Wednesday, November 7, 2007

Settling into Kaiser

Sara made it over ok. Moving wiped her out and she's barely responsive right now.

This is a huge ICU. The entire third floor of the hospital is divided up into two ICU units, east and west. I'm wondering what the nurse to patient ratio is...

She is not in a Neurosurgical ICU, but a Neurosurgical bed in the ICU. I'm a little worried now, but probably overreacting. I know this is a different hospital, different health system. What she basically needs now is rest and an opportunity to heal...so the quieter environment should do her well. I get to help a whole new crop of nurses and doctors learn how to communicate with her...

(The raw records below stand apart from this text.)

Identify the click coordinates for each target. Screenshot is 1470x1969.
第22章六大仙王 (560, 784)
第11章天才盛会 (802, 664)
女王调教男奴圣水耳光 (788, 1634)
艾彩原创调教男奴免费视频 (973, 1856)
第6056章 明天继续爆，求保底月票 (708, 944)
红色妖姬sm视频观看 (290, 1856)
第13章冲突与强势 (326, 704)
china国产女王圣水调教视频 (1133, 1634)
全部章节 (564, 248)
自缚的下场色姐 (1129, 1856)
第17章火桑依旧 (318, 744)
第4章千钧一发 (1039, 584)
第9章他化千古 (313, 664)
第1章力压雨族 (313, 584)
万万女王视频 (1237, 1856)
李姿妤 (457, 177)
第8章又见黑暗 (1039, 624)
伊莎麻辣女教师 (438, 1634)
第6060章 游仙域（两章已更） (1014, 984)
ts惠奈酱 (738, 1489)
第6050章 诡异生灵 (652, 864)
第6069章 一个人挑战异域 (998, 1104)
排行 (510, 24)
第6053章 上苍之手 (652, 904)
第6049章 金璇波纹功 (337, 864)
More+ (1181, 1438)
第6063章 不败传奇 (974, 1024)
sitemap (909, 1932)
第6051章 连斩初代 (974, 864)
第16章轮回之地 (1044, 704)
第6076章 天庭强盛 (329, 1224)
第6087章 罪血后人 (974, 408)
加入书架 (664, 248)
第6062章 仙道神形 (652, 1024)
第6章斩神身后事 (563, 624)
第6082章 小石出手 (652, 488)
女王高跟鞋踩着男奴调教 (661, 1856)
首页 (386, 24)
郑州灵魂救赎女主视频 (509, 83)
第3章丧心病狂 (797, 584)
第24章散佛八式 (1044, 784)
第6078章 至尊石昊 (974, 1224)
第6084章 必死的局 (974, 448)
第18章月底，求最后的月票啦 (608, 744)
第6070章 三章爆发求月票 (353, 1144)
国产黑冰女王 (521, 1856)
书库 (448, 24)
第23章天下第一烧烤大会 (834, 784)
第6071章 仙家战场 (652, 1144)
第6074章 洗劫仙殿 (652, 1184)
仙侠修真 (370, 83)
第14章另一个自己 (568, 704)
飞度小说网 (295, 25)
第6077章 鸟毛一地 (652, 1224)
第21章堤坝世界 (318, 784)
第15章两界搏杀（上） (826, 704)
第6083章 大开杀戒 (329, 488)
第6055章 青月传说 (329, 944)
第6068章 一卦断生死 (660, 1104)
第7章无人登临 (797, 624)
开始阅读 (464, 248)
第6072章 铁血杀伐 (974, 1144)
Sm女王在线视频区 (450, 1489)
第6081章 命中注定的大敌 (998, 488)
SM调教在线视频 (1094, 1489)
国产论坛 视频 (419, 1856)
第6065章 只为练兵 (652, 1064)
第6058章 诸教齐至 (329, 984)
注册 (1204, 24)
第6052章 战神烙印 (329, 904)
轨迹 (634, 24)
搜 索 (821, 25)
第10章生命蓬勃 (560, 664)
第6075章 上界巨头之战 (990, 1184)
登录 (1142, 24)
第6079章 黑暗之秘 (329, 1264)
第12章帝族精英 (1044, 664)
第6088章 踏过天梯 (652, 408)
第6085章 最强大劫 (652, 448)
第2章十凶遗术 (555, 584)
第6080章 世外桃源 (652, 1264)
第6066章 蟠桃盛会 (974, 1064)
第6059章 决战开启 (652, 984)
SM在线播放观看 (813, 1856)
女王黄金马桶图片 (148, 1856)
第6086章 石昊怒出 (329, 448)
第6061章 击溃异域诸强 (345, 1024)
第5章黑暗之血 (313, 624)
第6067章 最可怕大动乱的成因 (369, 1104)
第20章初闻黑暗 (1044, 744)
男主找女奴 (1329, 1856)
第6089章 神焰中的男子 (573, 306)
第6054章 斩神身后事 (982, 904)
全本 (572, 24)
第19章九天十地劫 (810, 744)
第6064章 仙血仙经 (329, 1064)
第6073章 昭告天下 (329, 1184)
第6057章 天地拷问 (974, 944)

The very first thing one of the doctors brought up was a question about some notations in her record from UCD about, yes, you guessed it, advanced directive. Will they just leave it the hell alone...

Anyway, she made it here. We'll see tomorrow what this group of doctors has to say and do for her...

I'll keep you posted.

Transferring at 6:30 pm

Sara will be transferring at 6:30 tonight to Kaiser South ICU. She will be taken via critical care transport at that time and I'll follow her over and help get her settled.

So lost right now...

right now I feel so helpless, lost... She's awake, responding slowly. I don't know what to ask. She's not in pain right now, but tears up. Her heartrate is up and she's getting sluggish. And I don't know what to ask.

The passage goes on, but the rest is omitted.